Users has been questioning why the land mask does not appear to work in MUR Level SST dataset. For example, over the Hawaiian Islands, only the Big Island is masked out (fill values are set). The other islands appear "underwater"... (Kauai, Oahu, Molokai, Lanai, Maui).
Here is the MUR data provider’s response (by Mike Chin):
“The "fillvalues" in the MUR SST field is NOT the land mask. Users need to use a separate and/or provided landmask (mask variable in file, mask = 2 -> land). The landmask was generated independently from the SST field using the GMT software and OSI SAF ice concentration data. The "fillvalue" pixels in MUR SST field should only be used to identify some globally prominent geographical landmarks, such as locations of the continents and large enough islands.”
“The "fillvalue" pixels in MUR are fairly arbitrarily placed, since MUR can interpolate SST everywhere in the world, including under Mt. Everest. Ideally, the front lines of the fillvalues would follow world's coastlines, but coastlines can move (more 1km) daily, especially due to tides.”

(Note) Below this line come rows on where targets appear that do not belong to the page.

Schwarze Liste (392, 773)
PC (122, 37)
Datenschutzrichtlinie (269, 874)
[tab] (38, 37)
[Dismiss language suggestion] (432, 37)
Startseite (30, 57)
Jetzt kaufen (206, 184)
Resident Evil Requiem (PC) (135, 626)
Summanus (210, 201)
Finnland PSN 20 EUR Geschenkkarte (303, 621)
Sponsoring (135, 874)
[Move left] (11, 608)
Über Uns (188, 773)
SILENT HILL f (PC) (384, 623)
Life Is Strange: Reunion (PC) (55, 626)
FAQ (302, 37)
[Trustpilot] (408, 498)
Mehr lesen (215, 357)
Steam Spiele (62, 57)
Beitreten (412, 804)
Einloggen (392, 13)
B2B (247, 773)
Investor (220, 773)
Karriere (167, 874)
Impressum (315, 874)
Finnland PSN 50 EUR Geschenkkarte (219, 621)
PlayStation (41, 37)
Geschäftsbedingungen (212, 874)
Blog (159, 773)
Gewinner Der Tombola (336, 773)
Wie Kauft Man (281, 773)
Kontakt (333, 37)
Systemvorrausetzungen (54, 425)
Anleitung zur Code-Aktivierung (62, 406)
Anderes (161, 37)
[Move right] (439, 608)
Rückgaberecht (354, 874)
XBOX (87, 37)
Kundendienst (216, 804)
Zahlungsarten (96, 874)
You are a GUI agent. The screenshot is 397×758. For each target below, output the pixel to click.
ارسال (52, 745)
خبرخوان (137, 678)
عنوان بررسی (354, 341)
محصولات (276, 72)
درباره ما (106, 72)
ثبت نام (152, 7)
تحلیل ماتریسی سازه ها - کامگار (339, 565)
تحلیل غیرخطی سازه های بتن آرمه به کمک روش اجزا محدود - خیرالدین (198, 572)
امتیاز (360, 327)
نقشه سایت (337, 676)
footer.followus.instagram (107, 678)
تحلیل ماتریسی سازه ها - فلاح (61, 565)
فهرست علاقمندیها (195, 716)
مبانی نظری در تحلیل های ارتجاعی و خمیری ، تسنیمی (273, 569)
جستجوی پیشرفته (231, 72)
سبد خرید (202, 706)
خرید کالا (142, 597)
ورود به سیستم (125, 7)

“Such is not necessary a big problem around Hawaii, but it would be for some other users looking at shallow estuaries etc. So, "we" decided to apply fillvalues less aggressively, for those users who might need some SST references during high tide, for example. The quality flags in L2P inputs should be the primary determinant for where the fillvalues in MUR should go, but the L2 producers also need to deal with things like tides. Peter Minnett, for example, warned me that the SST returns over shallow tide water are not so accurate to begin with. MUR conveys these returns to the users as long as L2P labels them "high quality" and even though the pixels may be dry-land half of the day each day.”
The short answer is that users should apply the landmask (mask variable = 2) by themselves to view the MUR SST with the islands masked out properly.